| À FAIRE |
1. Dans la critique, recopiez le passage qui s'ouvre sur les mots contenant « Date de sortie » et se ferme sur « dans le paysage. », en substituant « silos » à « châteaux d’eau ».
2. Les affirmations suivantes concordent-elles avec la critique ? (a) L'album est sorti le 20 juin 2024. (b) La personne qui écrit s'est déjà rendue à Colombey. (c) La personne qui écrit apprécie la densité. Répondez à chacune par oui ou non, en citant les mots décisifs de la critique.

| PAGE |
****************************************

Colombey – La Fenêtre Sombre

Date de sortie : 20 juin 2024 | Label : Jelodanti records

Je déteste l’autotune. Je déteste aussi les nappes souffreteuses et les touches de piano trop appuyées, encore plus lorsqu’elles sont associées à des beats en plastique rachitiques. Je déteste l’alcool triste qui repasse les contours de la vie au gros feutre noir, quand il est « mille heures du mat’ » , les nuits pathétiques et misérables, les cœurs gravés dans l’écorce des arbres et la mort. Je n’aime pas beaucoup plus tout ce foutu processus de périurbanisation qui voit la morne agglomération grignoter la campagne environnante. Je n’aime pas les châteaux d’eau grisâtres et les barres d’immeubles photocopiées ou « les pavillons Bouygues de merde » qui se répliquent dans le paysage.
Je n’y suis jamais allé mais comme toutes les communes rurales se ressemblent, je sais que je déteste Colombey. Et Rebais aussi. Ceci dit, je déteste aussi la densité.

****************************************

| DONNÉES |
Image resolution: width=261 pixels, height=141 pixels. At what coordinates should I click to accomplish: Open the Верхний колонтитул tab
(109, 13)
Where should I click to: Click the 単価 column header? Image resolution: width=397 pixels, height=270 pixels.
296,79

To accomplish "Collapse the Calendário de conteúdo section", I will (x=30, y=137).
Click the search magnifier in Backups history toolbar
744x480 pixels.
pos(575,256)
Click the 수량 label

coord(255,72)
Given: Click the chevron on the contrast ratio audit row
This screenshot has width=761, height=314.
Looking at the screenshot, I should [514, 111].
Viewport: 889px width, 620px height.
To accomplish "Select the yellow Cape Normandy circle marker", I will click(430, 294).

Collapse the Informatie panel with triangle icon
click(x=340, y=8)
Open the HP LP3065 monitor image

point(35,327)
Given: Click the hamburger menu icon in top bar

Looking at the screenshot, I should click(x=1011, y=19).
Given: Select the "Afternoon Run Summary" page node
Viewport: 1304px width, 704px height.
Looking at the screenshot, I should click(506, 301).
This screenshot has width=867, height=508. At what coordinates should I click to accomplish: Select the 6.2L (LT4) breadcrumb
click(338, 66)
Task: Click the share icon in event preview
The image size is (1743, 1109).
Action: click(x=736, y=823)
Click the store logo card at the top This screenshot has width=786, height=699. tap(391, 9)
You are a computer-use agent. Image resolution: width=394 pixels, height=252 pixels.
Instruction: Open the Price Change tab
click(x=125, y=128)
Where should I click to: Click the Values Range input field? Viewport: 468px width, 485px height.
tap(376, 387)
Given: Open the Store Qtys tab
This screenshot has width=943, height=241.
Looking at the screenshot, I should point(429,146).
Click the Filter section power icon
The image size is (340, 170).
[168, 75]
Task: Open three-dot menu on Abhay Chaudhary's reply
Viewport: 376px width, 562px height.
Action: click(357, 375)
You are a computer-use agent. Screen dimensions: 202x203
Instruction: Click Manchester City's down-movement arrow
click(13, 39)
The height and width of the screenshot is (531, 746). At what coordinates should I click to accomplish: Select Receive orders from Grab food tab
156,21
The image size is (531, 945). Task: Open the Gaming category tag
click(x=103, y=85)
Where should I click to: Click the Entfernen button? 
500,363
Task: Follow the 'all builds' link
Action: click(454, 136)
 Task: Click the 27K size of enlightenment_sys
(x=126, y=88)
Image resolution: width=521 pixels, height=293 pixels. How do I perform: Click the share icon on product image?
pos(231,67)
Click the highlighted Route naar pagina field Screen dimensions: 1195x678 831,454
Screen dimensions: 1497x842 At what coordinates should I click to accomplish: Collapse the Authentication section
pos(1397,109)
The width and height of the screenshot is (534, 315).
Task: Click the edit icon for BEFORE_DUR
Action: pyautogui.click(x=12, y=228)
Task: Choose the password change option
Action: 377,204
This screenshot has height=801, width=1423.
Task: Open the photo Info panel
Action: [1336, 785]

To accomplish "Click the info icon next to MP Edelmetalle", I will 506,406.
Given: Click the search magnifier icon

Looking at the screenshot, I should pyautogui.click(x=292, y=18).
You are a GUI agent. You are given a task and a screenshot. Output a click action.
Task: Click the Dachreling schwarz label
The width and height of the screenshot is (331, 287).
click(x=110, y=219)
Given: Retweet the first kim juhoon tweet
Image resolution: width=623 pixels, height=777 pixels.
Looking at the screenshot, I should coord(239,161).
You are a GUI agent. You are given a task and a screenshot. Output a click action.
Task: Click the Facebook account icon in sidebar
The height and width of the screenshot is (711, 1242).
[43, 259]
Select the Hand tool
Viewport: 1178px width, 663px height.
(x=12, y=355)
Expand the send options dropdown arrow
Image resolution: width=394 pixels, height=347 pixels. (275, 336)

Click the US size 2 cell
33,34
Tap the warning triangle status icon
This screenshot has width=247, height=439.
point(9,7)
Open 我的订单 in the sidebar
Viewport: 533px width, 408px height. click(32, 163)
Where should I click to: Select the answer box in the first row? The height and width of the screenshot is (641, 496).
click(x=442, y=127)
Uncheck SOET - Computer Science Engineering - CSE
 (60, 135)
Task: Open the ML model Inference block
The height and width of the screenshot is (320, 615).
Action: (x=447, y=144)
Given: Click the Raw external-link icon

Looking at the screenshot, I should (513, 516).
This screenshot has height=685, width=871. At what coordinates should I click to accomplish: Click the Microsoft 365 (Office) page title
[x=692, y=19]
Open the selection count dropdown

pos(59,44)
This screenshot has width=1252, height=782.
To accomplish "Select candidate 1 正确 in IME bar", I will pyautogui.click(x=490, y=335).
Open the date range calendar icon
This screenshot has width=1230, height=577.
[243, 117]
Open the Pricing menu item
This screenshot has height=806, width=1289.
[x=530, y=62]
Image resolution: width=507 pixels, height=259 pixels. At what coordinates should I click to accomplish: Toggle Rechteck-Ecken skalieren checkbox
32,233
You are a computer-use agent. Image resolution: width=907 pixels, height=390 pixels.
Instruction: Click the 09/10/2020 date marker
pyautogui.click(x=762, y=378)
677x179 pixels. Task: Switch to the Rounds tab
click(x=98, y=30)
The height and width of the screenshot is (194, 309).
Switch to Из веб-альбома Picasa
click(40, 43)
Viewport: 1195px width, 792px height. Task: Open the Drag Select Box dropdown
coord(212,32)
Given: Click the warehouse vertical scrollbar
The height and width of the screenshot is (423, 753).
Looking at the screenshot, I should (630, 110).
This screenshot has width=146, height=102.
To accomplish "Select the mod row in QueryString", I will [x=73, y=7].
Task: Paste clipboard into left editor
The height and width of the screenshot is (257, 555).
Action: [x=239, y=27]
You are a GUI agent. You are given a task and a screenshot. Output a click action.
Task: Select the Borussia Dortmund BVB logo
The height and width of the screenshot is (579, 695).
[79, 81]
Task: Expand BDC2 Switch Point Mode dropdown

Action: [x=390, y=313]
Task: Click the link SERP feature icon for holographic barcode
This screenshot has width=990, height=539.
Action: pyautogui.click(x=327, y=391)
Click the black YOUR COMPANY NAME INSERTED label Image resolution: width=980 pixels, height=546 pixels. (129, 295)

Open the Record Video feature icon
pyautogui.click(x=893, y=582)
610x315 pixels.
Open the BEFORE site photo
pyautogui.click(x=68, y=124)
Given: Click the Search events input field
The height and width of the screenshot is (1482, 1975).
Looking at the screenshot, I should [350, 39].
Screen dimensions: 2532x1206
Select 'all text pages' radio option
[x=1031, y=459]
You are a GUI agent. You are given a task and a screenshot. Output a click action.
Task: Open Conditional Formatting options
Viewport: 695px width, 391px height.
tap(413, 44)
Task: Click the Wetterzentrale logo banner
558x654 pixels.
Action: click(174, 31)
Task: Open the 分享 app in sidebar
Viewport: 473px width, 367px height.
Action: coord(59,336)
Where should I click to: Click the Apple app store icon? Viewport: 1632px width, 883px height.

****************************************

| CORRIGÉ |
1.
Date de sortie : 20 juin 2024 | Label : Jelodanti records

Je déteste l’autotune. Je déteste aussi les nappes souffreteuses et les touches de piano trop appuyées, encore plus lorsqu’elles sont associées à des beats en plastique rachitiques. Je déteste l’alcool triste qui repasse les contours de la vie au gros feutre noir, quand il est « mille heures du mat’ » , les nuits pathétiques et misérables, les cœurs gravés dans l’écorce des arbres et la mort. Je n’aime pas beaucoup plus tout ce foutu processus de périurbanisation qui voit la morne agglomération grignoter la campagne environnante. Je n’aime pas les silos grisâtres et les barres d’immeubles photocopiées ou « les pavillons Bouygues de merde » qui se répliquent dans le paysage.

2.
(a) Oui : « Date de sortie : 20 juin 2024 ».
(b) Non : « Je n’y suis jamais allé ».
(c) Non : « je déteste aussi la densité ».